Uniforme des Fashions weeks, les sneakers accompagnent aussi les sorties du soir, dédramatisent les robes ultraféminines ou accessoirisent les tenues d'affaires.  

Le plus puissant code vestimentaire des adolescents, c'est le dénominateur commun intergénérationnel, car tout le monde en porte, les rappeurs américains comme Pierre Cardin, 97 ans.

Au dernier show de lingerie de Savage X Fenty de Rihanna, les mannequins en sous-vêtements sexy arboraient des baskets. Même l'opéra de Paris "qui s'habille comme vous et moi" en chausse des personnages historiques.

Selon la plateforme de mode Stylight, les baskets du luxe -parmi lesquelles Off-White, Alexander McQueen ou Balenciaga sont les plus convoitées - ont surpassé en tant que pièce forte le sac à main. Les consommateurs du monde entier sont prêts à investir "302 euros en moyenne" pour une paire de designer. 

 "Créativité incroyable"

Dans la dernière étude d'une autre plateforme, Lyst Index, une paire d'Adidas est sur la liste des 10 produits les plus populaires pour les femmes tandis qu'une Nike et une Adidas sont parmi les pièces mode les plus convoités par les hommes.  
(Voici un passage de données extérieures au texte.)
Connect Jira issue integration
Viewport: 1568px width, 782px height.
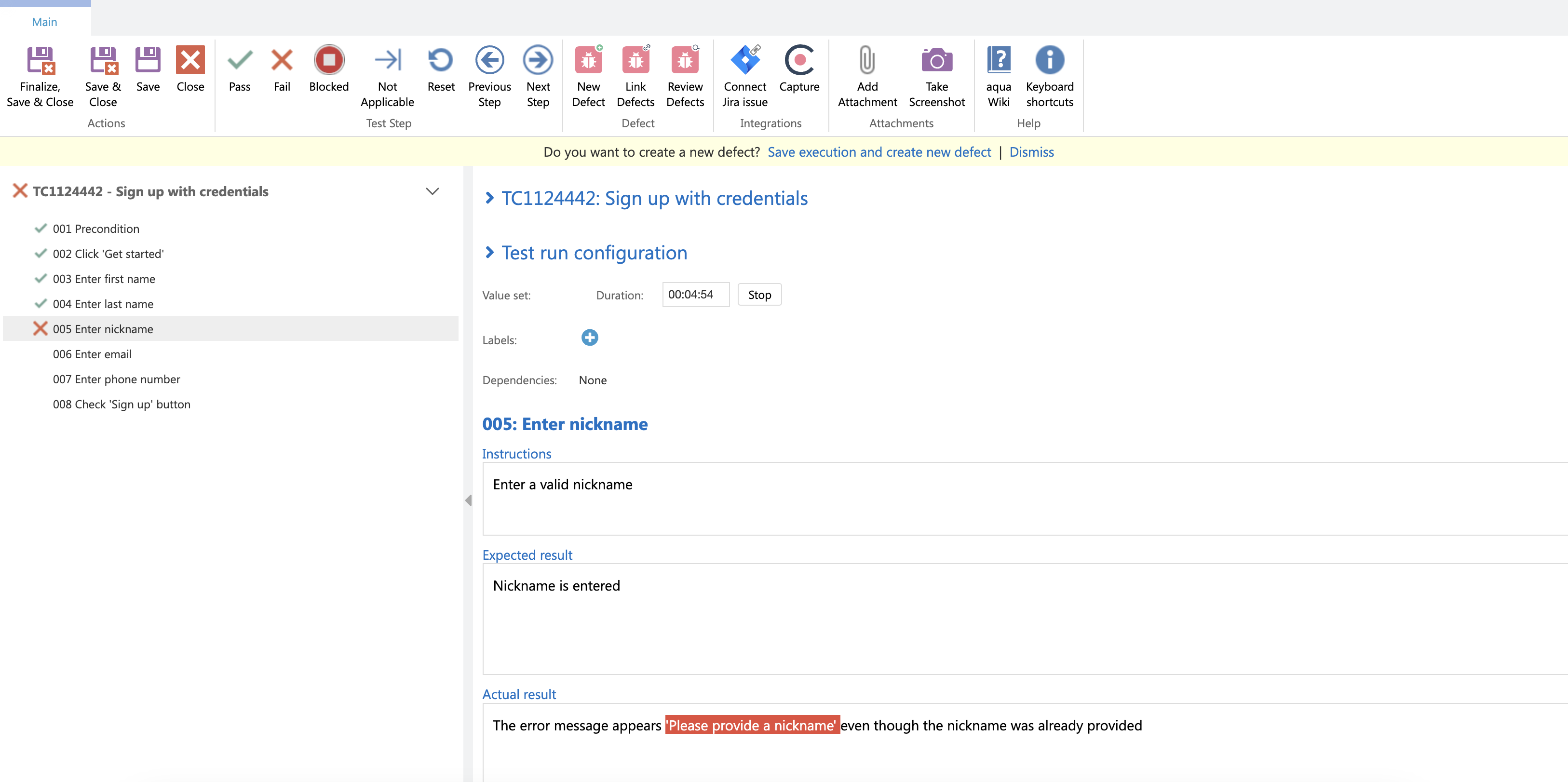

"Les silhouettes, même très sophistiquées sont construites autour des baskets. Elles sont devenues de vraies chaussures avec une créativité incroyable", déclare à l'AFP Pierre Hardy qui dessine les chaussures pour Hermès et sa propre marque après avoir travaillé chez Dior et Balenciaga. 

Ainsi, la maison Berluti fondée en 1895, ancien bottier apprécié par ses costumes, vient d'annoncer l'arrivée en boutiques de nouvelles sneakers Gravity qui "mêlent le savoir-faire artisanal et la technicité des matériaux". En noir ou orange, elles exhibent des contours rehaussés, un clin d’œil à la tradition bottière.

Roi des chaussures architecturales, Pierre Hardy confie pour sa part s'être lancé il y a 15 ans dans la basket pour apporter au segment du luxe "très sophistiqué" un produit "frais, juvénile et dynamique" qui renverrait "à un souvenir de quand on était adolescent et on s'en fichait d'être bien habillé".

"La basket était une issue vers un autre vocabulaire de création. Pour les hommes, cela a permis d'introduire des matières qu'on n'utilisait pas du tout, des couleurs fortes, des motifs plus fun (...).  La mode s'adresse d'abord à une certaine jeunesse qui s'est tout de suite reconnue là-dedans". 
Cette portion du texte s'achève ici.